The investigation was conducted under PIPEDA, the Personal Information Protection and Electronic Documents Act, which is the federal private-sector privacy law.
Our investigation concluded that four aspects of the complaint were well founded. Another four were well founded but considered to be resolved after Facebook agreed to make specific changes to its policies or practices. The final four issues raised by the complaint were dismissed as not well founded.
Here are examples from each of the three categories of our findings. The full report is available on our website at www.priv.gc.ca.
Well-founded allegation of the complaint: Third-party applications
One key allegation of the complaint that we upheld as well founded related to Facebook’s disclosure of personal information to third-party developers who create applications, such as games, quizzes and classified ads, that run on the Facebook platform. There are more than 950,000 application developers in some 180 countries.

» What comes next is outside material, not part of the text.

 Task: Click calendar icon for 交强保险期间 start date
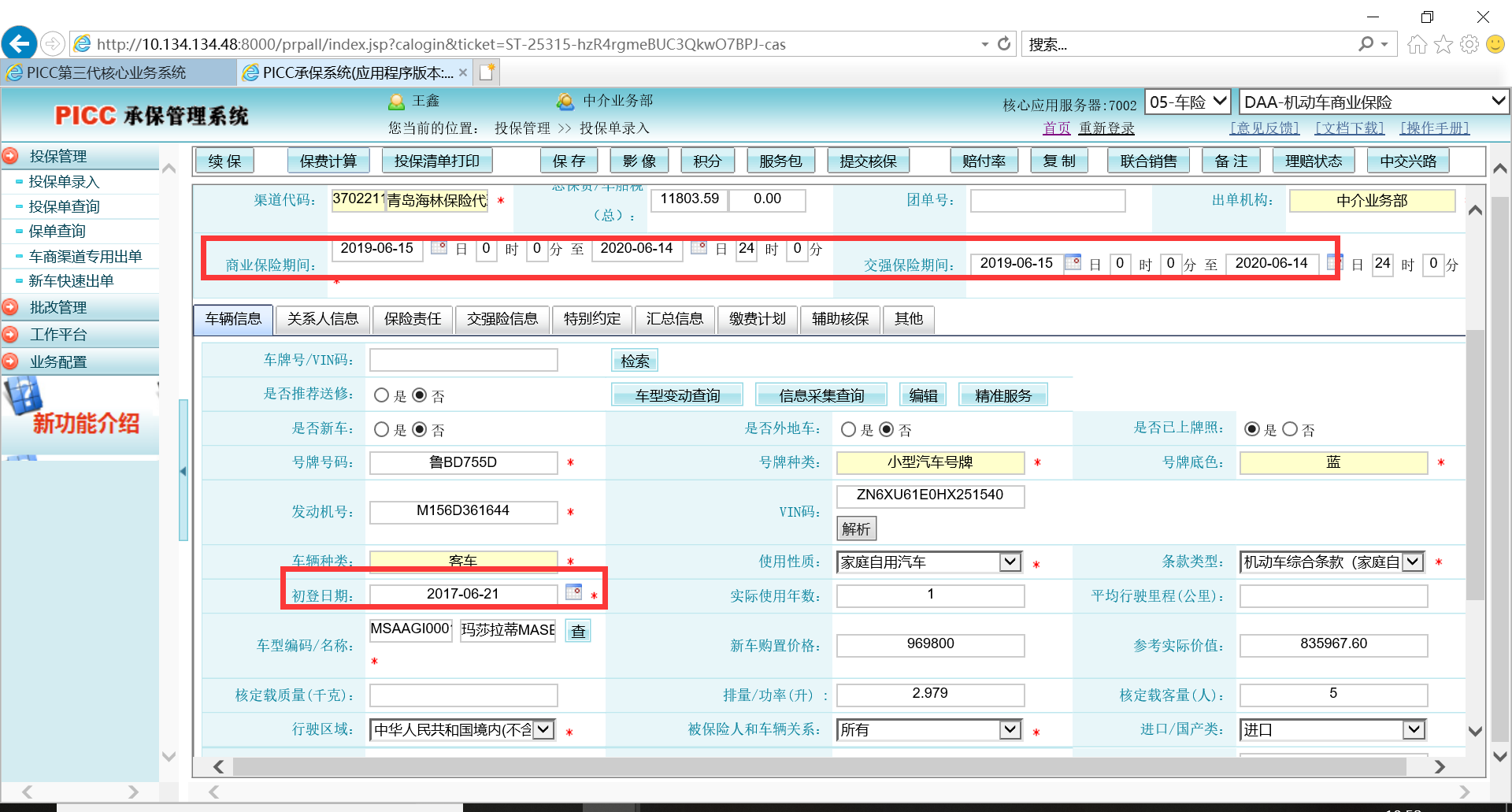pyautogui.click(x=1073, y=262)
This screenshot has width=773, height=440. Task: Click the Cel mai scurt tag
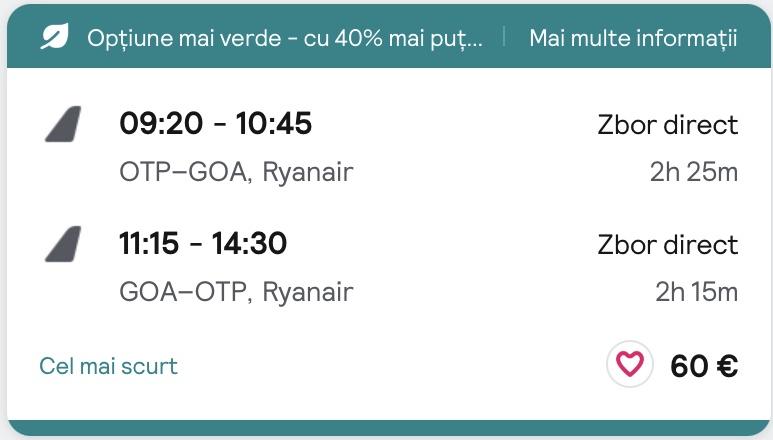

When users add an application, they consent to giving the application’s developer access to some of their personal information, as well as that of their “friends.” Moreover, the only way that users can refuse to share personal information when their friends add applications is by opting completely out of all applications, or blocking specific applications.
Based on our investigation, we recommended that Facebook implement technological measures to restrict application developers’ access only to the user information essential to run a specific application. We also called on Facebook to ensure that users are informed of the specific information that an application requires, and what the purpose is.
We further recommended that users signing up for an application be asked for express consent to provide their personal information to third-party developers. Measures are needed to prohibit all disclosure of the personal information of users who are not themselves adding an application.
Facebook has not agreed to the recommendations.
Well-founded and Resolved allegation of the complaint: Facebook advertising
The complainant alleged that Facebook was not making a reasonable effort to notify users clearly that their personal information is used for advertising purposes.
Our Office examined the two types of ads on Facebook that use personal information – “Facebook ads,” which are targeted to demographic profiles or key words in a user’s profile, and “social ads,” which are triggered by actions such as becoming a fan of a page or joining a particular group.
Social ads are inherently intrusive because they use peoples’ actions, thumbnail photos and names to promote products and services. The ads give the appearance that a user is endorsing a particular product. Users can, however, opt out of this type of ads.
On the other hand, users cannot opt out of Facebook ads. But, because only users can see the ads being targeted at them, we considered them to be less invasive.
Facebook agreed in principle to describe advertising more clearly and to configure its systems to allow users to more easily find information about advertising.
Not Well-founded allegation of the complaint: Deception and misrepresentation
The complainant alleged that Facebook was misrepresenting itself by claiming to be purely a social networking site when, in fact, it was engaged in other activities, such as advertising and third-party applications, and did not clearly explain this involvement. The complainant also alleged that Facebook was misrepresenting users’ level of control over their personal information.
We found no evidence that Facebook was willfully misleading or deceiving users about the purposes for which it collects information, or that it is obtaining consent through deception.
The Road Ahead
The Privacy Commissioner has given Facebook 30 days to comply with any unresolved recommendations. During that time, our Office will continue to work with the company to address any outstanding concerns.
Under PIPEDA, the Privacy Commissioner can apply to the Federal Court of Canada to have her recommendations enforced.